• Cost-effectiveness;
  • economic evaluation;
  • first trimester;
  • miscarriage

Objectives  To compare the cost-effectiveness of alternative management methods of first-trimester miscarriage.

Design  Economic evaluation conducted alongside a large randomised controlled trial (the MIST trial).

Setting  Early pregnancy assessment units of seven participating hospitals in southern England.

Sample  A total of 1200 women with a confirmed pregnancy of less than 13 weeks of gestation with a diagnosis of incomplete miscarriage or missed miscarriage.

Methods  Random allocation to expectant management, medical management or surgical management. Collection of health service and broader resource use data, unit costs for each resource item and clinical outcomes.

Main outcome measures  Costs (£, 2001–02 prices) to the health service, social services, women, carers and wider society during the first 8 weeks postrandomisation. Cost-effectiveness estimates, expressed in terms of incremental cost per gynaecological infection prevented; cost-effectiveness acceptability curves presented at alternative willingness-to-pay thresholds for preventing gynaecological infection.

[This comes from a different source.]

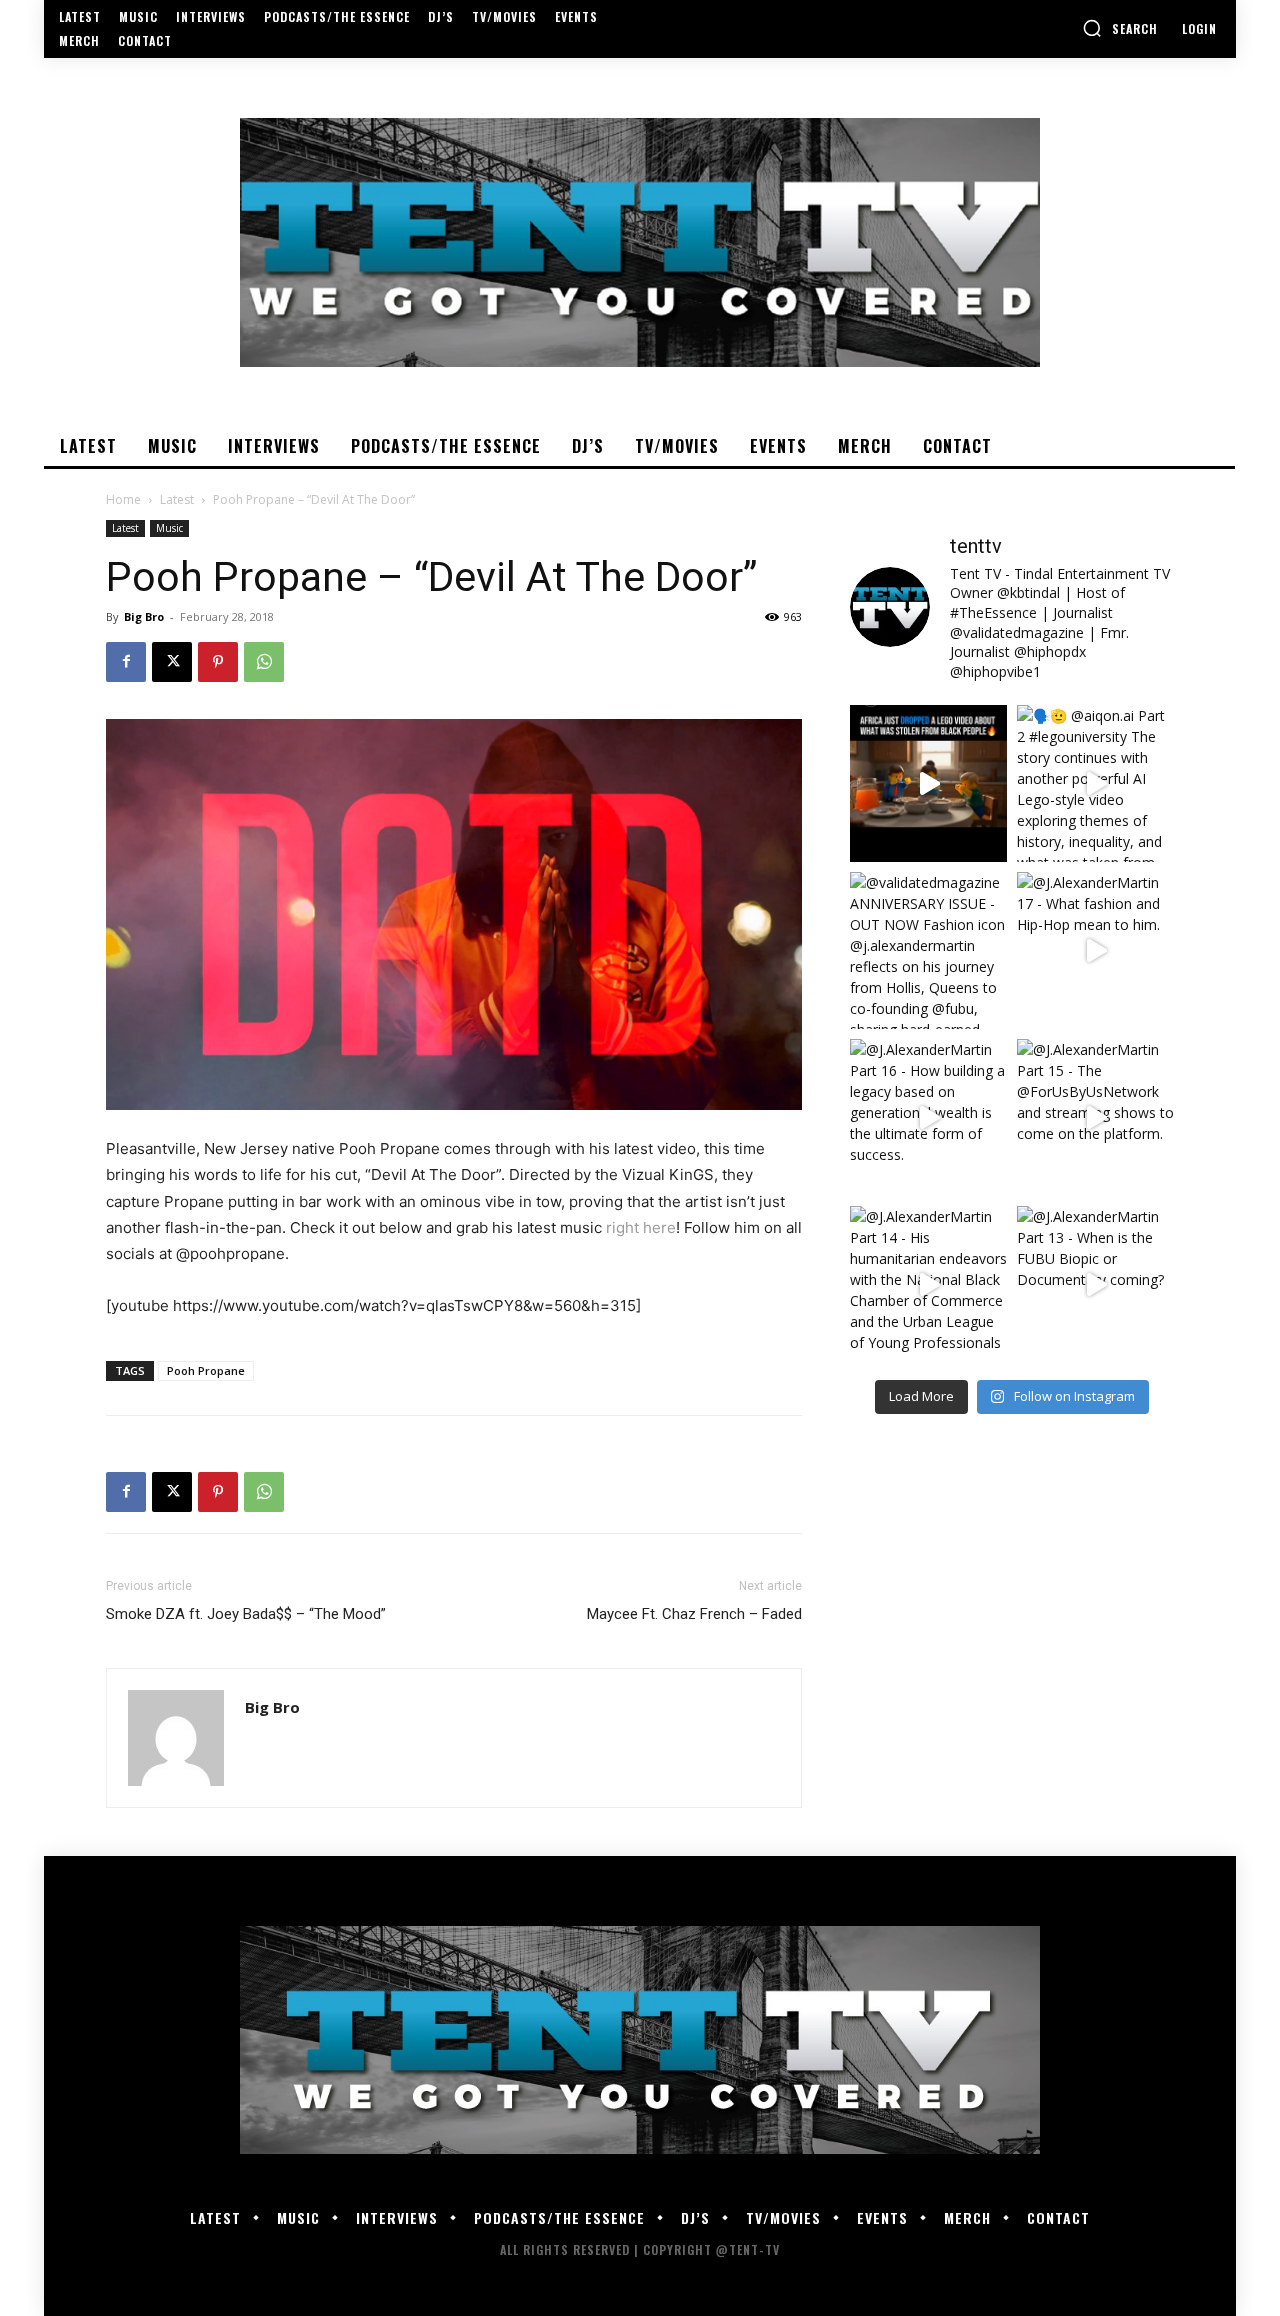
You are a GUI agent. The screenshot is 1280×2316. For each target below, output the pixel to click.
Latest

Results  There was no significant difference in the incidence of gynaecological infection between groups. The net societal cost per woman was estimated at £1086.20 in the expectant group, £1410.40 in the medical group and £1585.30 in the surgical group. Expectant management had a 97.8% probability of being the most cost-effective management method at a willingness-to-pay threshold of £10,000 for preventing one gynaecological infection, while medical management had a 2.2% probability of being the most cost-effective management method. Expectant management retained the highest probability of being the most cost-effective management method at all willingness-to-pay thresholds of less than £70,000 for preventing one gynaecological infection.

Conclusions  Expectant and medical management of first-trimester miscarriage possess significant economic advantages over traditional surgical management.